A l’Urcam d’Ile-de-France (région la mieux dotée financièrement), Dominique Chérasse est conscient des limites du Faqsv dans le financement des réseaux, puisqu’il «ne peut financer que les actions de professionnels libéraux», tandis que la Drdr est plus adaptée pour promouvoir la coordination ville-hôpital.

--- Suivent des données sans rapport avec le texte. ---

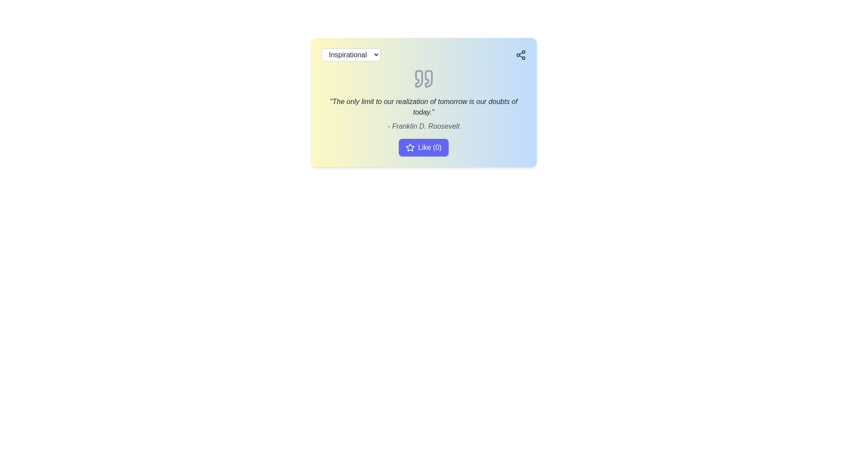 The image size is (847, 476). I want to click on the button with a blue background, rounded corners, labeled 'Like (0)' with a star icon, located at the bottom center of the card layout, so click(423, 147).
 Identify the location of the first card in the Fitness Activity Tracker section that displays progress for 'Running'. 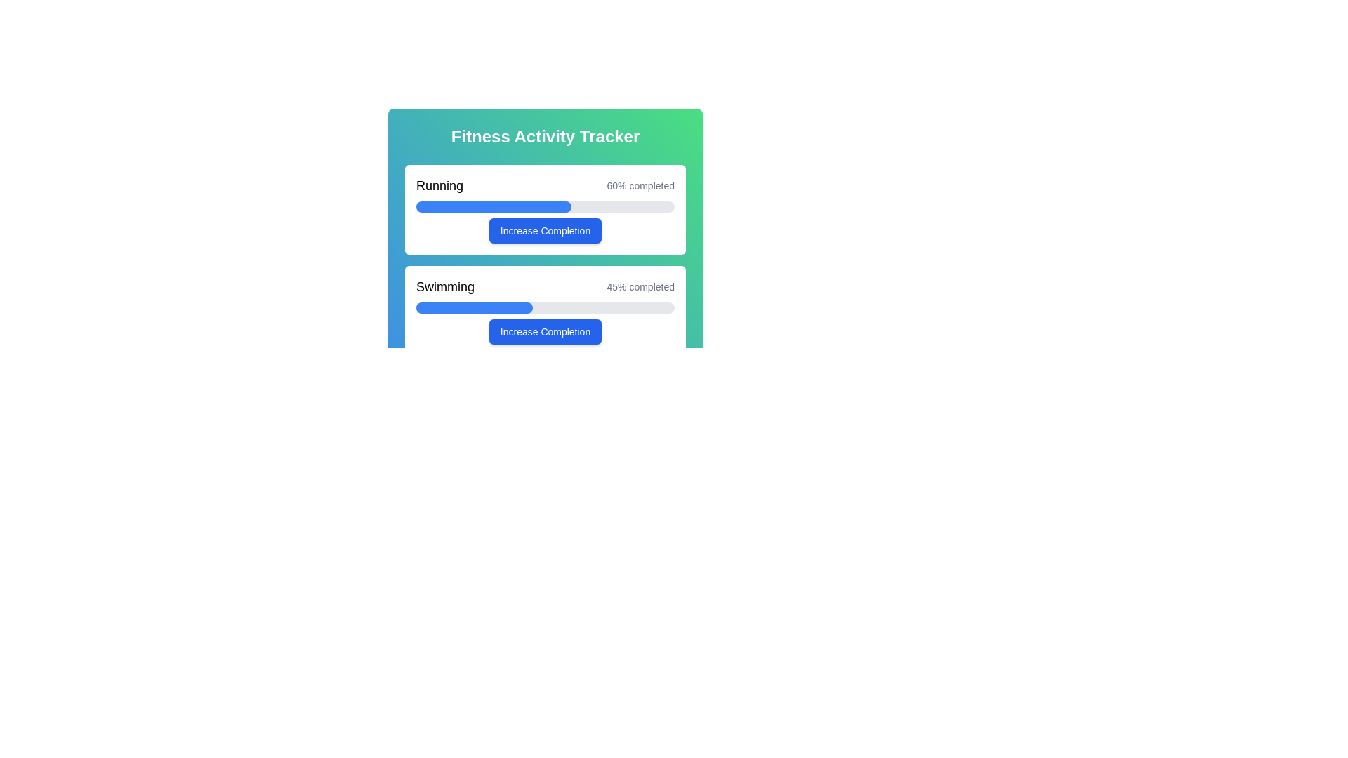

Néanmoins, le directeur de l’Urcam francilienne pense qu’il est trop tôt pour juger les dispositifs mis en place. «Les réseaux ont commencé à se développer en gros il y a cinq ans», rappelle-t-il, après avoir tourné la page de «la vision normée des réseaux de la commission Soubie, qui était antinomique d’initiatives et d’appropriation par les professionnels». Donc, «la file active de patients ne fonctionne pas à plein» et «l’évaluation des réseaux a tâtonné tout comme eux», plaide-t-il. «Hormis certaines thématiques comme les soins palliatifs, on n’en est pas encore au stade où l’on peut dire: “voilà la norme, voilà ce qu’il faut faire”», selon Dominique Chérasse.
En revanche, Michel Régereau ne souhaite «faire aucun commentaire». Pour l’heure, il «s’étonne de ne pas avoir été auditionné» en tant que président du Faqsv national, particulièrement éreinté par le rapport de l’Igas, et «réserve ses réponses pour plus tard, lors de sa publication officielle».